╭─ Extracted material
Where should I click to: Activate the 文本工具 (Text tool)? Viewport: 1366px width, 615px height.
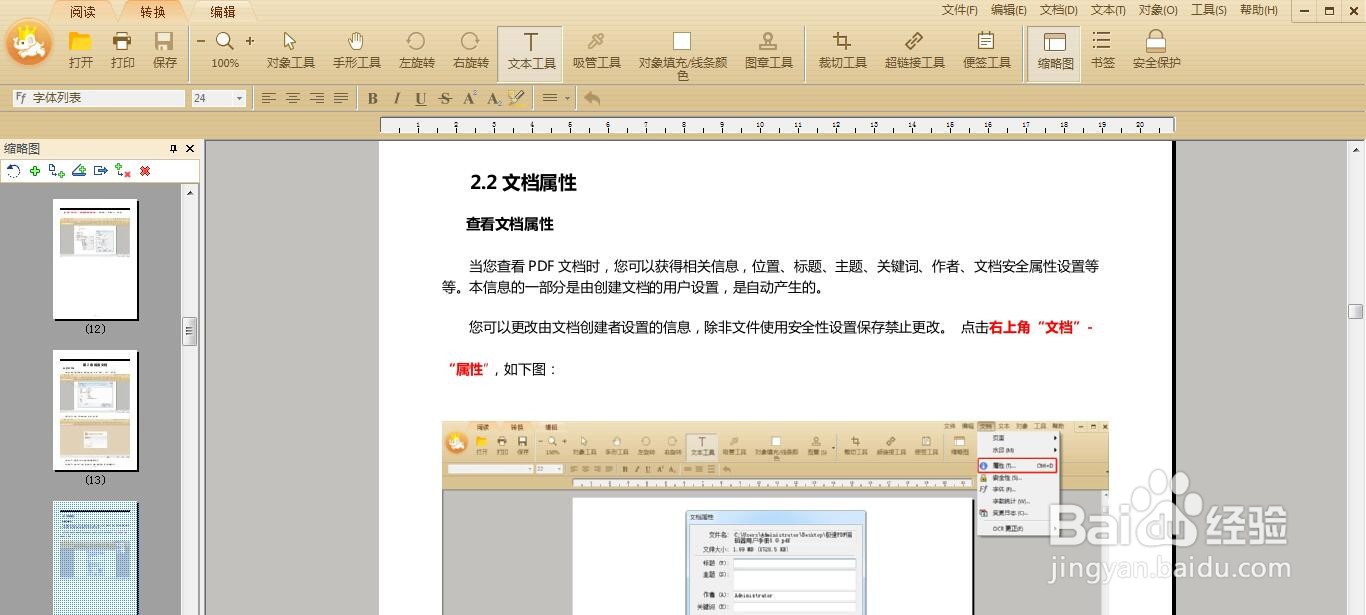click(530, 50)
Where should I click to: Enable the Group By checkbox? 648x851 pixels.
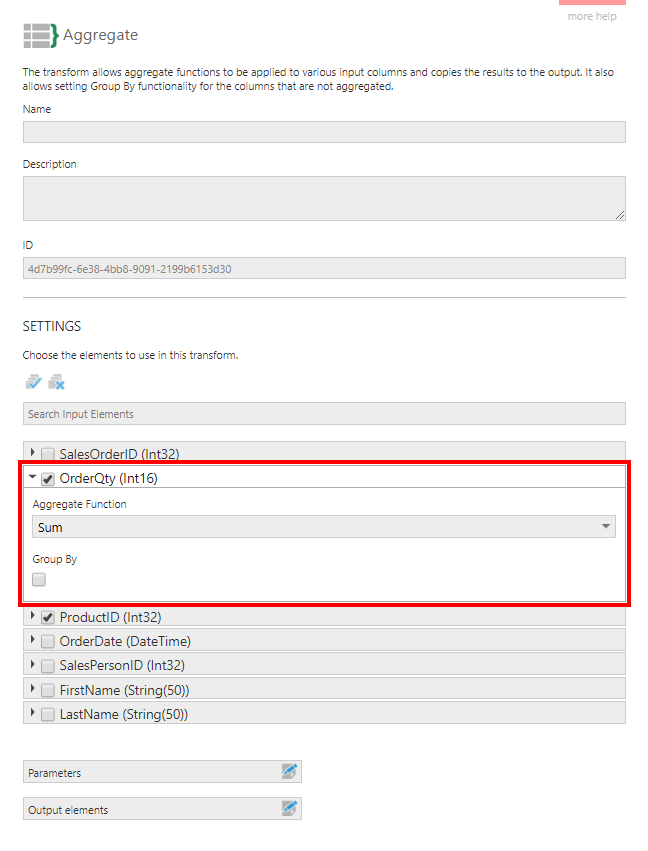pyautogui.click(x=39, y=579)
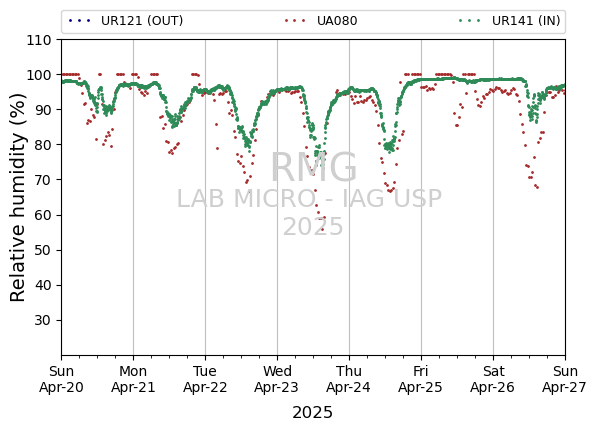This screenshot has width=598, height=431.
Task: Click the Thu Apr-24 x-axis label
Action: click(349, 379)
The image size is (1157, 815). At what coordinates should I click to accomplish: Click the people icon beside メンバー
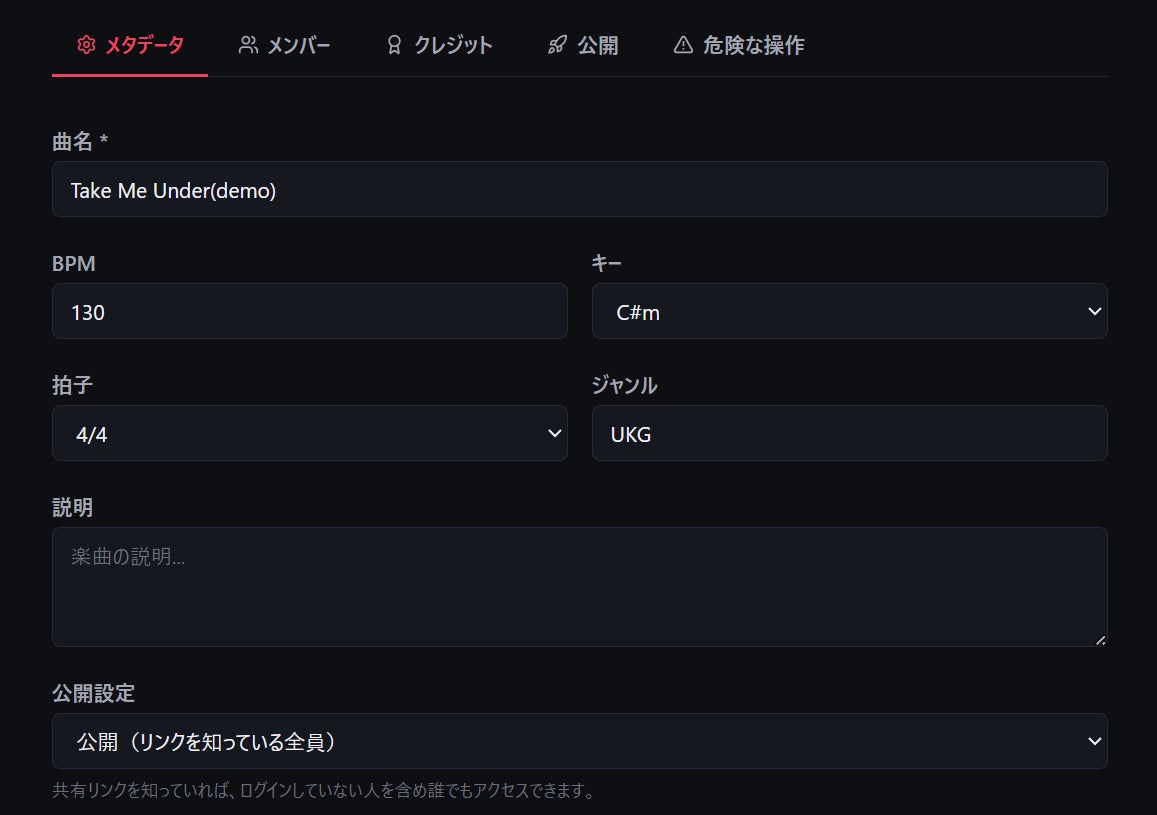point(248,45)
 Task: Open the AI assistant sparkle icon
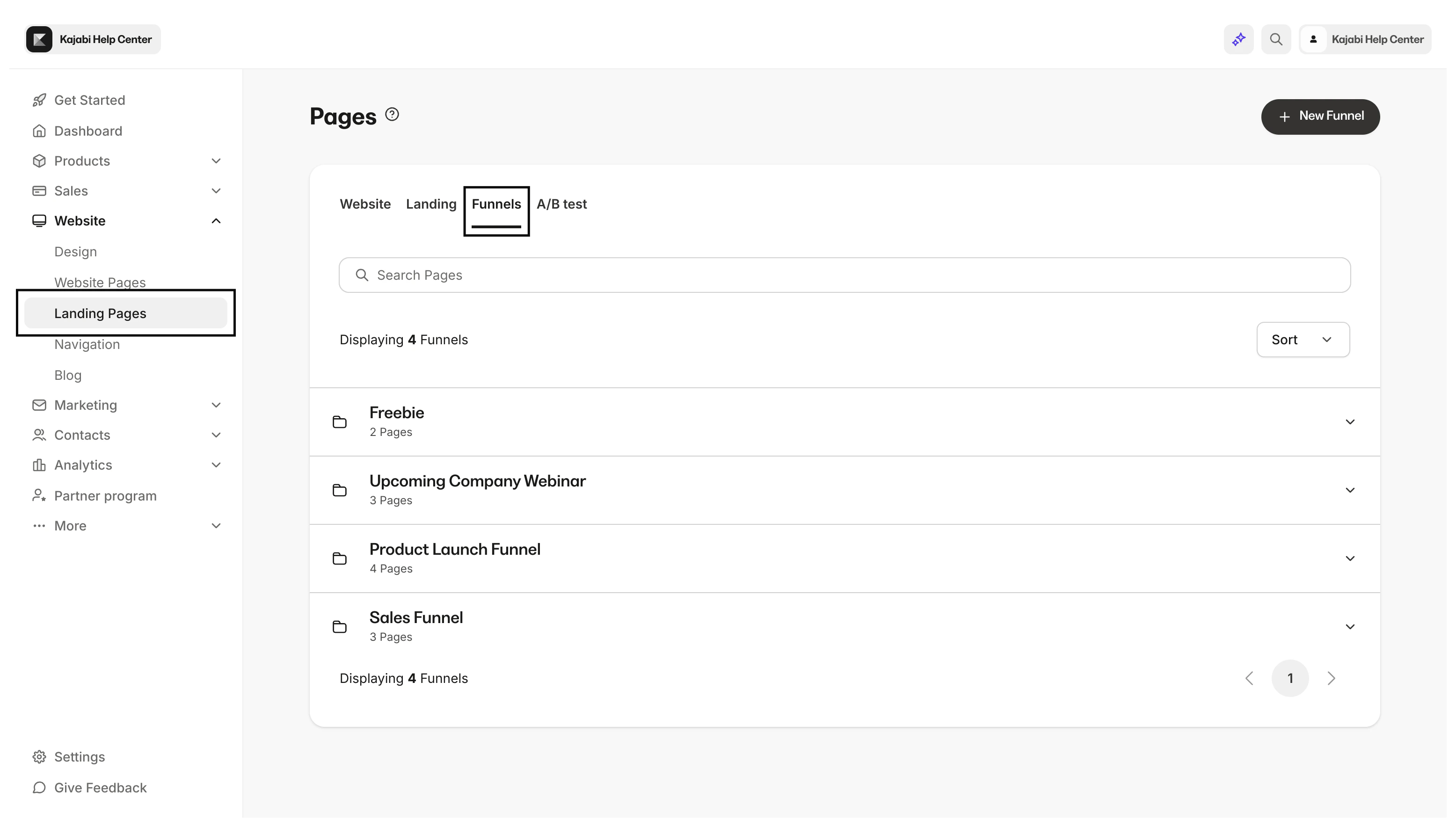[x=1238, y=39]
╰─
== Exercise prompt ==
Line by line, retype the records above exactly, minus the images.

== Solution ==
Where should I click to: Activate the 文本工具 (Text tool)? Viewport: 1366px width, 615px height.
click(530, 50)
Where should I click to: Enable the Group By checkbox? 648x851 pixels.
pyautogui.click(x=39, y=579)
This screenshot has width=598, height=431.
Task: Click the Thu Apr-24 x-axis label
Action: click(349, 379)
The image size is (1157, 815). At what coordinates should I click to accomplish: Click the people icon beside メンバー
point(248,45)
 Task: Open the AI assistant sparkle icon
[x=1238, y=39]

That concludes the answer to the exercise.